In the kidney question, take the ostensibly fair-minded principle that kidneys should be given to the people who will likely have the most years of productive life after receiving one. Before a computer can calculate the longevity of potential recipients, scientists have to feed the algorithm data on life expectancy for various populations. But this leads to some problems. Men tend to die before women do. Black Americans die younger than Americans of any other ethnicity. A 65-year-old white woman in the US could expect to live another 20.5 years in 2015, four years longer than a black man of the same age. What started with good intentions ends in systematic racial and gender discrimination. Back to the drawing board we go.
“In economics we talk about impossibility theorems. There are things you might want that are not possible to get,” Roth says. “When you’re allocating scarce resources, you can’t give a kidney to one person without failing to give it to someone else…. Computers will not lift the burden from humans in every respect.”

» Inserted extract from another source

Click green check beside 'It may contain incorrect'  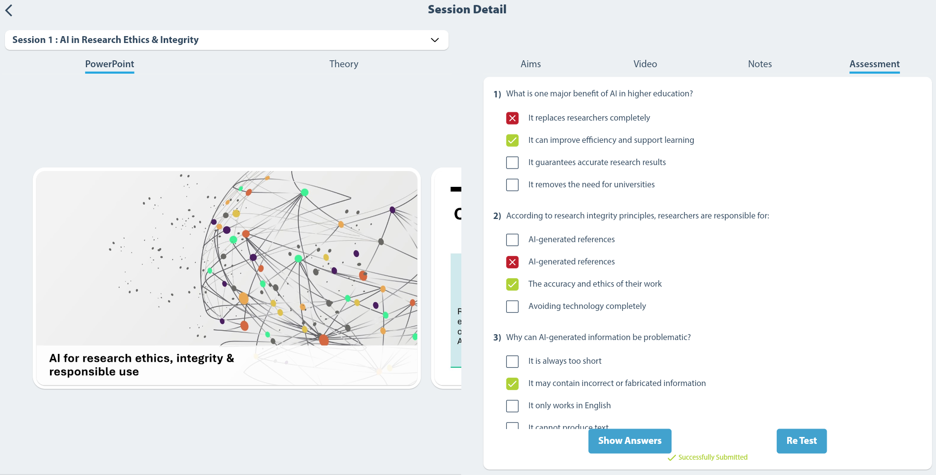point(512,384)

AI didn’t cause these ethical dilemmas. Human committees agonize over the fairest way to allocate kidneys; human drivers still have to make terrible emergency decisions behind the wheel. Machines can model in hours or even minutes consequences of human judgments that might have otherwise taken years to spot. That can be helpful in the long run: if a computer model can demonstrate that a particular kidney-allocation policy will disproportionately disadvantage certain groups, for example, doctors can scrap the plan before anyone has actually been harmed. But not everyone is comfortable letting a machine participate in a life-or-death decision.
The Moral Machine teaches players something else that Seattle’s God committee learned long ago: having to choose which lives to save, knowing that the decision will result in someone else’s death or suffering, feels horrible. This part AI can’t help with. People can figure out the ideal way to assemble a chair and then teach that process to a machine that goes on to assemble thousands of chairs perfectly. There is no perfect way to decide who lives or dies.